I'm trying so hard and I'm so tired. Office lunch hour I must figure out how to do healthily. After 2 days of being able to skip the whole horrible affair, today I tested the waters again. At first it was manageable with the anxiety not being overwhelming. I made sure to sit with the 2 ladies who were in the lunchroom. After all, my job is with a Christian ministry and much of my job revolves around cultivating relationships.
Shortly before my lunch time ended, several other ladies came into the lunchroom. Someone pointed out that everyone had a salad for lunch. I had already finished, but boy was I glad that I had brought salad, wouldn't want anyone to think poorly of me based on my lunch choices. And then it started, fat talk. Diet talk. I'm not good enough just the way I am talk.
"Are you doing THE diet again?" "Yeah, but only for ten days." "I need to do IT again." "You shouldn't do it, you are supposed to be training and you need the extra protein and calories." "I'm just going to do it for swimsuit season and then get back to training." "Yeah, I'm doing it too, I need to lose about 10 more pounds."
The talk was swirling around in my brain and I just wanted to scream "STOP" and run from the room and hide. I guess I had hoped that working in this office, though filled with women, would be different from other places. I thought a place of ministry would be my refuge from the storm of orange inside of me. I so wanted a shelter from the storm, a safe place, a place where orange would be easier to keep at bay.
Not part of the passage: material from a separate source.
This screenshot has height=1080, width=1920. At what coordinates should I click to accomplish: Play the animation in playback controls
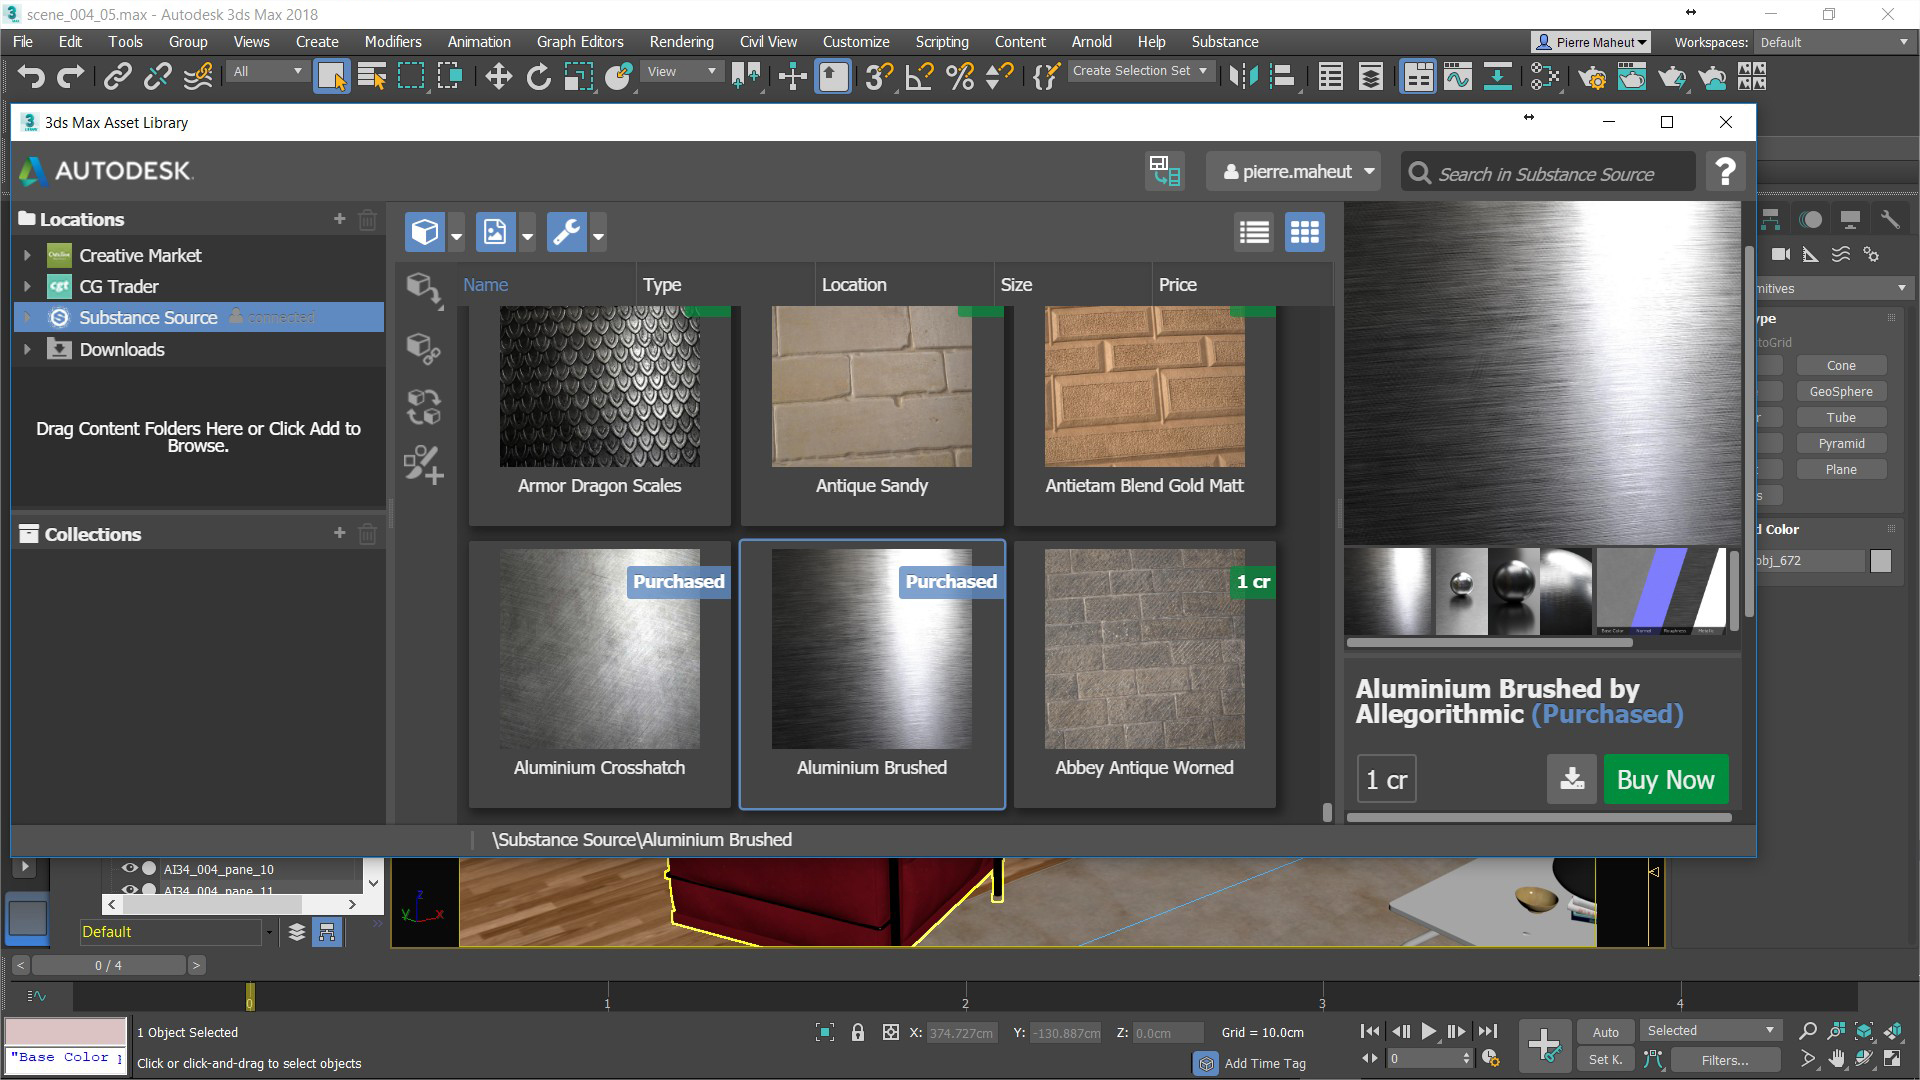[1428, 1031]
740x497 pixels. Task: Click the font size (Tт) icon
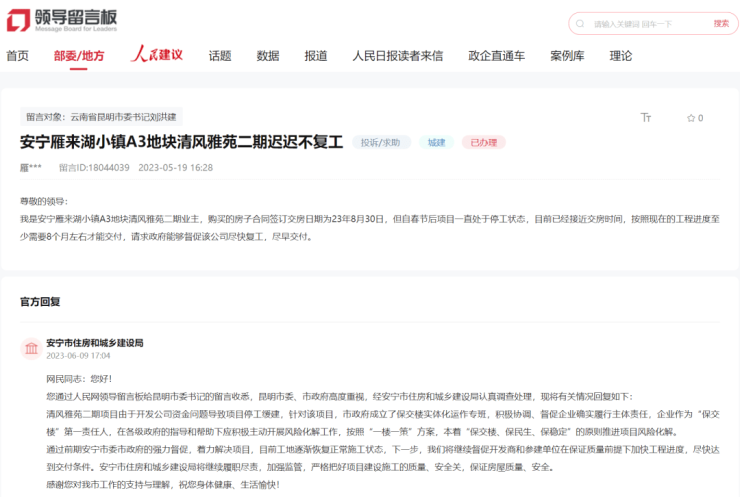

I guess it turns out that women are women and we all battle this perfect body bullcrap, even in places that should be safe. My anxiety skyrockets just thinking about lunch tomorrow. Do I eat at my desk, like I did on Monday, just to avoid the triggering conversation? Do I keep trying to make friends and build bridges and eat in that lunchroom?
I've had a hard time wanting to eat anyway but I have been putting one foot in front of the other, making myself stay present and in the moment, and making the choice to eat anyway. Everything in my head is screaming at me. I want to say that the voices aren't bothering me, but I'd be lying. The diet talk in the lunchroom has my head spinning. I'm wondering what food games will be played here and wondering how I can minimize their damage to a firm and yet very shaky recovery place.